You can read more about how the FCD fits into the U.S. military’s top-secret special operations aviation communities here, but suffice to say, it remains one of the U.S. military’s most closely guarded secrets. An undated job posting for a position at Fort Eustis noted that the base fire chief couldn’t even get into the organization’s main hangar – which sits behind two layers of fencing and has its own gate to the taxiway – for emergency planning purposes.

“Research activities are also conducted by the Flight Concepts Division that is highly secret and access for pre-planning purpose is non-existent” the same notice explained. “Nature of their work is known to be hazardous.”

Images of flooding inside FCD’s offices at Felker Army Airfield, at left, and outside, at right, during Hurricane Isabel in 2003. These may be the only official publicly available official photographs of any of the unit’s facilities., US Army

The unit has reportedly flown a wide variety of U.S.- and foreign-made aircraft over the years and has been involved in modifying those aircraft for highly specialized missions. The most notable that the FCD has reportedly had a direct hand in the development of the famous “Stealth Hawk,” a heavily updated MH-60 Black Hawk with various stealthy features, one of which crashed during the Bin Laden raid in Pakistan in 2011. The unit’s pilots may have actually flown that mission and they maintain a very close working relationship with the 160th Special Operations Aviation Regiment.

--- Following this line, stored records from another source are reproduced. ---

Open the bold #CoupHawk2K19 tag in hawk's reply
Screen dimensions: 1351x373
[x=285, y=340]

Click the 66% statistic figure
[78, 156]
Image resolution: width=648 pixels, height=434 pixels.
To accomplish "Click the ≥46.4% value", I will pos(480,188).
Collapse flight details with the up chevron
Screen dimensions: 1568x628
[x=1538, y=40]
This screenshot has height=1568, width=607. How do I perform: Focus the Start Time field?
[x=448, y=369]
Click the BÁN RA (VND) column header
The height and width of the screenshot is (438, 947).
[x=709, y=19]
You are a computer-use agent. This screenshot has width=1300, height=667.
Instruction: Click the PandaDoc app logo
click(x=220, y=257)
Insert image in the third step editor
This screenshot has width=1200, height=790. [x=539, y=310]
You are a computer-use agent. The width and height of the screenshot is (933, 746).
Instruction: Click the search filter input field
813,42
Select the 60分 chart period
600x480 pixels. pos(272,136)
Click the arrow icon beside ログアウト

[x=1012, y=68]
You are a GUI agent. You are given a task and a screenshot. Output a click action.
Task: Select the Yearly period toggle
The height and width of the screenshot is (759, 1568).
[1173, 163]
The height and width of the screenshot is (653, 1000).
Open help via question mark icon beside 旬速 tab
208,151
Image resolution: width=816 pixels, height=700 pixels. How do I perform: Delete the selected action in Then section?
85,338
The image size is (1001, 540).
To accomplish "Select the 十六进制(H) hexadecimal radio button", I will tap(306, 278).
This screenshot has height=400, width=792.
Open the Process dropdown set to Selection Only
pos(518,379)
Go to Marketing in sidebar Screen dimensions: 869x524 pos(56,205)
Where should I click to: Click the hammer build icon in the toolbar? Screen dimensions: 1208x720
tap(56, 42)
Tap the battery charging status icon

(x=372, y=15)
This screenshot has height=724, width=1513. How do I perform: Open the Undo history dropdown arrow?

Publicly available satellite imagery of Fort Eustis’ Felker Army Airfield has long been devoid of Little Birds and there is evidence FCD might have traded them for Bell 407 helicopters, or another type of helicopter with only four blades on its main rotor, for unknown reasons in recent years. This might help explain the departure of N26RV from the civil register in 2013. 

A satellite image showing a portion of Felker Army Airfield at Fort Eustis in 2015, with a number of small helicopters with four-blade main rotors at the lower left that appear to be Bell 407 helicopters. There is also a pair of CH-47 Chinooks above and a Russia-made Mi-17 helicopter at right., Google Earth

It is possible that FCD is itself a cover name. In his book Relentless Strike: The Secret History of Joint Special Operations Command, journalist Sean Naylor says that some or all of that entity eventually turned into E Squadron, Delta Force.

The FCD remained in existence at Fort Eustis’ Felker Army Airfield publicly until at least 2016 and is in the process of getting a number of new facilities, including a new main hangar and a completely separate ramp. The Army has reportedly now renamed it the Aviation Technology Office, or ATO.

An annotated satellite map showing the planned expansion of FCD’s presence at Felker Army Airfield as of 2014., US Army

Depending on where the ATO is still using Little Birds at all, and what condition N26RV might be in after more than three decades of covert operations, Manfred Faber’s picture may turn out to be one of, if not the only image of this extremely rare helicopter to ever emerge into the public eye.